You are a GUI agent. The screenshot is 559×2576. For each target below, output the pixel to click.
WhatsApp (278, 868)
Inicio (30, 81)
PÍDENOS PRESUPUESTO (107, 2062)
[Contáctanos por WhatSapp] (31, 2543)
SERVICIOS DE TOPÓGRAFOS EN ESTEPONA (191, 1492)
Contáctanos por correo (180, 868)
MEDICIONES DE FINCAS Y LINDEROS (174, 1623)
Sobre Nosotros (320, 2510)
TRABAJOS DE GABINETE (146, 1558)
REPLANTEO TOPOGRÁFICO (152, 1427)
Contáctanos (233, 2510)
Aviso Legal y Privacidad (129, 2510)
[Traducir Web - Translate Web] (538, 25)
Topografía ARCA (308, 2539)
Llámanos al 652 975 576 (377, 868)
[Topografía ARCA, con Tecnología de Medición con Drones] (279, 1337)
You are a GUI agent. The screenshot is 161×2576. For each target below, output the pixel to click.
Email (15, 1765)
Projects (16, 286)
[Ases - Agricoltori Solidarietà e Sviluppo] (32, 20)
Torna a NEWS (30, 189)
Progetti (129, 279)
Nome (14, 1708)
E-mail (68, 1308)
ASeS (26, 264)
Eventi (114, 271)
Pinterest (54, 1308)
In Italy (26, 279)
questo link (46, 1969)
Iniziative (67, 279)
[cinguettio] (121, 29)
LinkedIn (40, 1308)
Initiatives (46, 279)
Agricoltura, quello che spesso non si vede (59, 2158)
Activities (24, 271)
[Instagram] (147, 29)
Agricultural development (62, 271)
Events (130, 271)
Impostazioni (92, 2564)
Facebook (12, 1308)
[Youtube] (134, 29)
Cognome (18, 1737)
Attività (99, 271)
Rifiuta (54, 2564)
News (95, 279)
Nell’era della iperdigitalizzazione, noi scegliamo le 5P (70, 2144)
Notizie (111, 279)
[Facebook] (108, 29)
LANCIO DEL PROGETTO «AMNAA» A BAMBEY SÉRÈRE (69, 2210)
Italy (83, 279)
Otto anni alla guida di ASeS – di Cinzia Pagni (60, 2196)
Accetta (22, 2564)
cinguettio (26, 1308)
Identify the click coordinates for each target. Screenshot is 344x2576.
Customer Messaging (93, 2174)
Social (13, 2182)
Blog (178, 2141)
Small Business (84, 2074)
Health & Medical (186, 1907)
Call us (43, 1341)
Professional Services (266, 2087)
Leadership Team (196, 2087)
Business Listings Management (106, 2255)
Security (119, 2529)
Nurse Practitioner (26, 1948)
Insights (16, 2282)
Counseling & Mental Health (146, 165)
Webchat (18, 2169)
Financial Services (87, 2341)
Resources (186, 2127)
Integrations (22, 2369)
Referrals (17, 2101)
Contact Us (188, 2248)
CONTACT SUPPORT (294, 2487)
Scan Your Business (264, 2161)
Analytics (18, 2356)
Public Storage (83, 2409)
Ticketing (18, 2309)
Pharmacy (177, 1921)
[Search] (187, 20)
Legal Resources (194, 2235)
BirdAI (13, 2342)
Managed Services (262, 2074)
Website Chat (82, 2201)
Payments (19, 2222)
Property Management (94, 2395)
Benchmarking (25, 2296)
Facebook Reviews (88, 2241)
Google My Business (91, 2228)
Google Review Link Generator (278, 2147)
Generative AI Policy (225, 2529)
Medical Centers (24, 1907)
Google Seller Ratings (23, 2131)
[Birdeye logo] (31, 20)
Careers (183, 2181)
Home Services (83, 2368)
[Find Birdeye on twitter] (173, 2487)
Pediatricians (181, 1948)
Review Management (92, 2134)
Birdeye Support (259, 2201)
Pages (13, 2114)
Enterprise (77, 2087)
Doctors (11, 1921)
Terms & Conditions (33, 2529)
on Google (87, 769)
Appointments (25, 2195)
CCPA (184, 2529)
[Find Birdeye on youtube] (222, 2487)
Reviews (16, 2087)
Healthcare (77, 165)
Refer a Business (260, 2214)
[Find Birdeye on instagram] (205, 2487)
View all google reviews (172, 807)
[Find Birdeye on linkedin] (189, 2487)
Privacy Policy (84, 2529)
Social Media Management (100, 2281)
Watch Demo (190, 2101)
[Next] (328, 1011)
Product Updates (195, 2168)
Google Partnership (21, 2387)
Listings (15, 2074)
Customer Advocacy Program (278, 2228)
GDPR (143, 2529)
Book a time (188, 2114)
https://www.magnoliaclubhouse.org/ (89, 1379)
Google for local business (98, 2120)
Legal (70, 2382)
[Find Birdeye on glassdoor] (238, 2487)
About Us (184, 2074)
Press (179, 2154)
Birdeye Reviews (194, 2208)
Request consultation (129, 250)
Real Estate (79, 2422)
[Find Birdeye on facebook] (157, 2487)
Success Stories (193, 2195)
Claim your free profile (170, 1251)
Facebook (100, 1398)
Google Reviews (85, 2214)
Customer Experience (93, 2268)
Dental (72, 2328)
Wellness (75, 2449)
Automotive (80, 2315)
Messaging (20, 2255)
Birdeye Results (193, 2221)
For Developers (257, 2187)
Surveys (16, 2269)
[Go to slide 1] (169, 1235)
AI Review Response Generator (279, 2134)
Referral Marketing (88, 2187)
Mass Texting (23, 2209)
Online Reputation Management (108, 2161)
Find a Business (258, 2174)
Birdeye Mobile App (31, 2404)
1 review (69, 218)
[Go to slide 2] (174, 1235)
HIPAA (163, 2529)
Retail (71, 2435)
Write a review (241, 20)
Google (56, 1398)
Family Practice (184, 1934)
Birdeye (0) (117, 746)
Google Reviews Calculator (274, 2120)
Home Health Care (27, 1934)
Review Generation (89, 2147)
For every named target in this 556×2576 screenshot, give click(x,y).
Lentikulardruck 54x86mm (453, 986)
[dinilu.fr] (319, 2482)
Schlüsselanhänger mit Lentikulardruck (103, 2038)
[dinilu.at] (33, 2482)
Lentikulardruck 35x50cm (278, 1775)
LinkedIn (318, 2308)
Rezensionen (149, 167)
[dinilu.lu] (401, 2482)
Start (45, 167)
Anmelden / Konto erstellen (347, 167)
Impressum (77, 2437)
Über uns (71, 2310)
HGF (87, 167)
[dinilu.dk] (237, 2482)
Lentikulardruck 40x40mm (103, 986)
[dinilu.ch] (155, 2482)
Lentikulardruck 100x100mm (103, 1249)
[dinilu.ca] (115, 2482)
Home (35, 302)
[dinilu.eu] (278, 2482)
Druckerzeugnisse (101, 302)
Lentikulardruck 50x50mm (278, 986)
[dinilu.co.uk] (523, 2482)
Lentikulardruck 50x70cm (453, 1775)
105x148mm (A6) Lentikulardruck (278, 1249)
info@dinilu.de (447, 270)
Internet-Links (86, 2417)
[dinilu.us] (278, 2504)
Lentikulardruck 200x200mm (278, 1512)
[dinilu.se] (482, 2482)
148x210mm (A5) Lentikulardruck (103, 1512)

▶ PROMPT: Every line of the material above that includes the string "Services" is required.

▶ ANSWER SECTION:
Professional Services (266, 2087)
Financial Services (87, 2341)
Managed Services (262, 2074)
Home Services (83, 2368)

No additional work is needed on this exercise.